• Data cleansing software can help you standardize and correct your mailing list, to make sure your message reaches your target list.
• De-duplicating (or “de-duping”) software flags possible matches in your database or spreadsheet, based on criteria that you set, to help you combine two or more lists and eliminate duplicate records (“merge and purge”).
• Data cleansing is also about knowing who within an organization should be in your database, and whether they’re the direct sales contact, the ultimate decision-maker, or a supporting contact.
These three definitions support and complete each other. By standardizing and correcting your data and eliminating duplicates, data cleansing software makes you more effective and saves you money. But how much more impact could you have if you knew your list contained precisely the right contacts for every organization?
In a previous blog, I wrote about the mailings I receive from a company that was right to treat me as a business prospect…until things changed. Their programs and services focus on project management, and for a long time, that was my role at Greenfield. But times change, and I’ve moved on. If they had reached out to cleanse their list, the company would have learned that someone else had been in that role for more than a year—and that she should be on their list.
Their subject matter is valuable and relevant. My replacement would probably attend the occasional program, course, or seminar. But I hate to admit it—there are only 28 hours in every day, eight days in every week (I know…it’s a calendar thing), so I discard the mailings when I receive them, rather than passing them on. Data cleansing software won’t catch the problem, because the mailing address is correct. But the information isn’t reaching the person who needs to see it.

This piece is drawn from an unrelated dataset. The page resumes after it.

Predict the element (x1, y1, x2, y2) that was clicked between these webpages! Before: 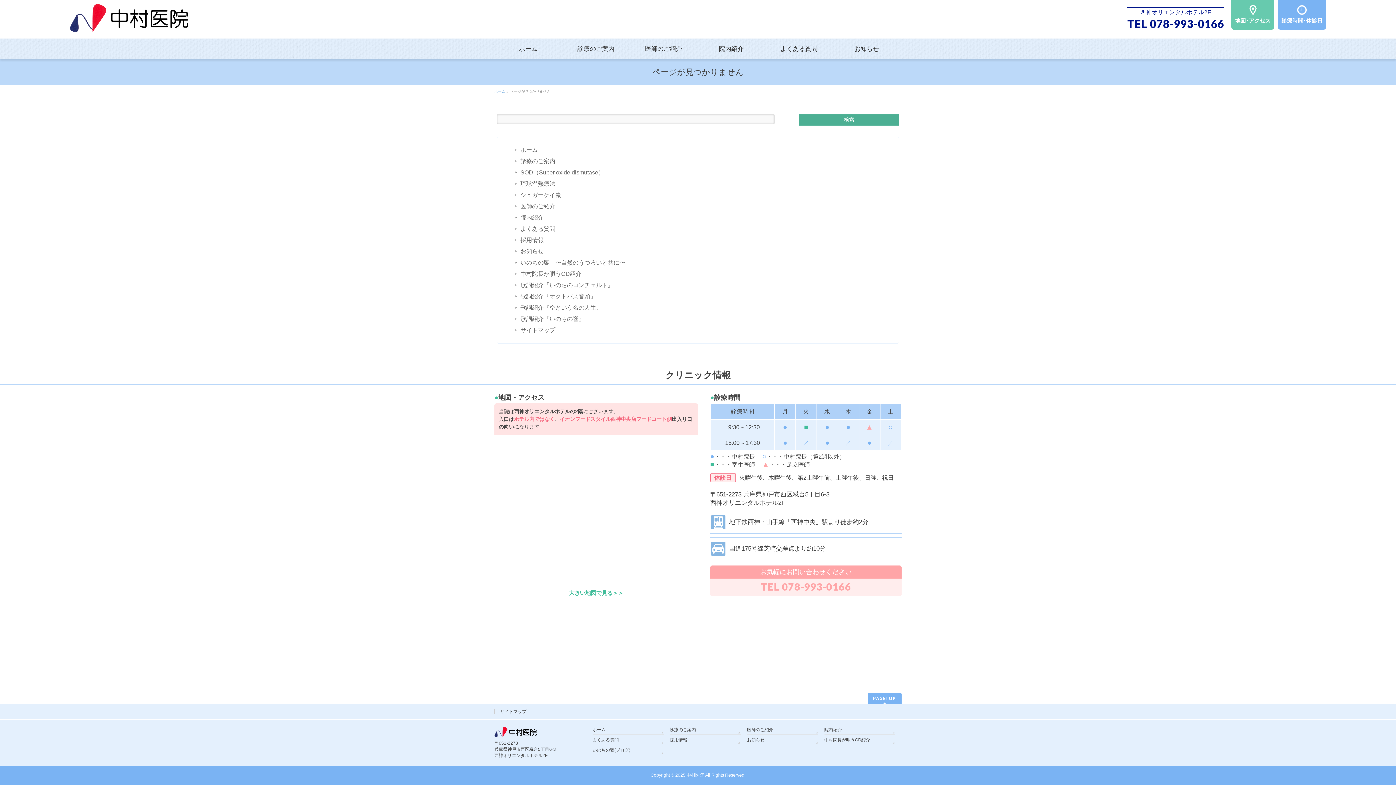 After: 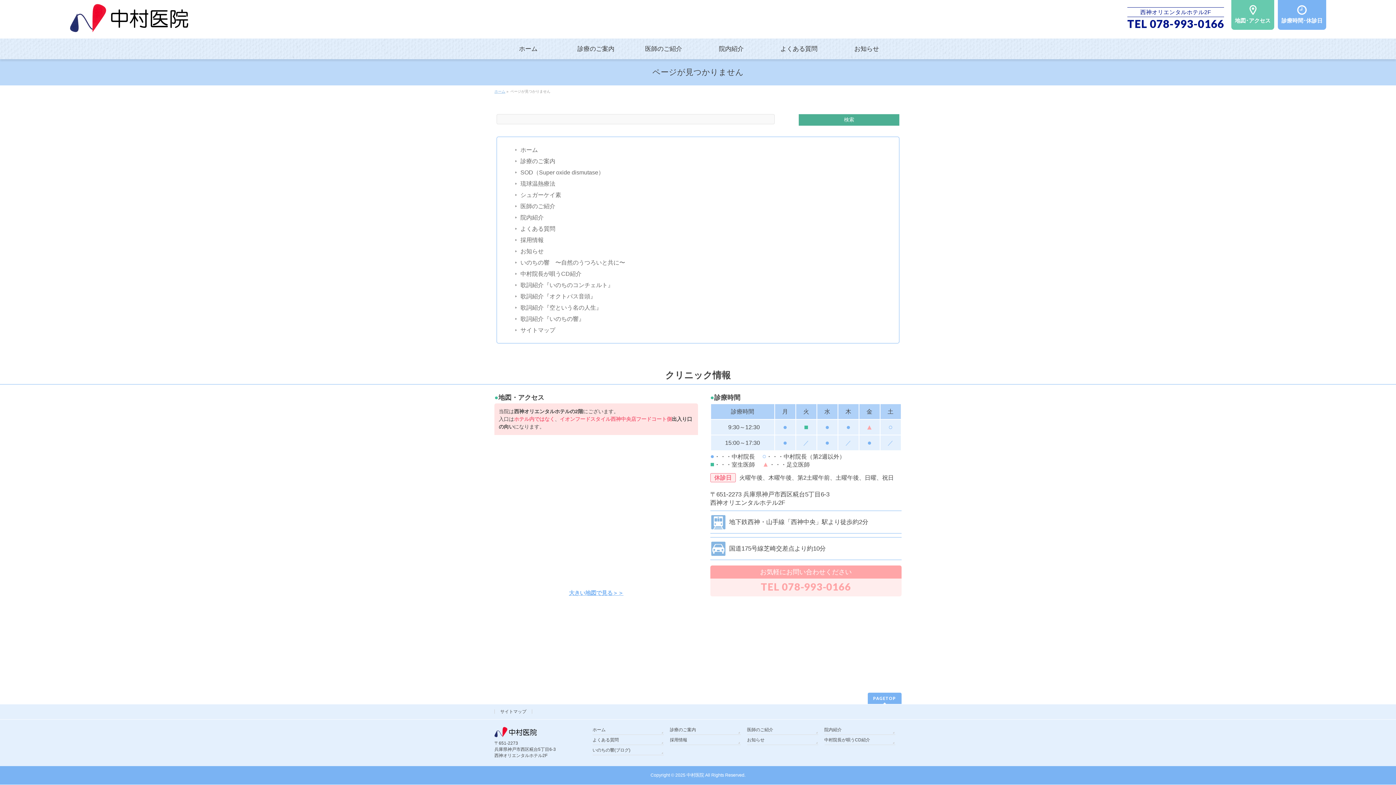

If you want to stretch your marketing dollars, maximize the impact of your next mailing, and eliminate the cost of duplicate distribution, you should make direct outreach a regular part of your data cleansing program. With business information stale-dating at a rate of at least 30% per year, it’s a lot harder to boost conference attendance, raise exhibit or sponsor revenue, or recruit new members with lists that aren’t quite all they can be.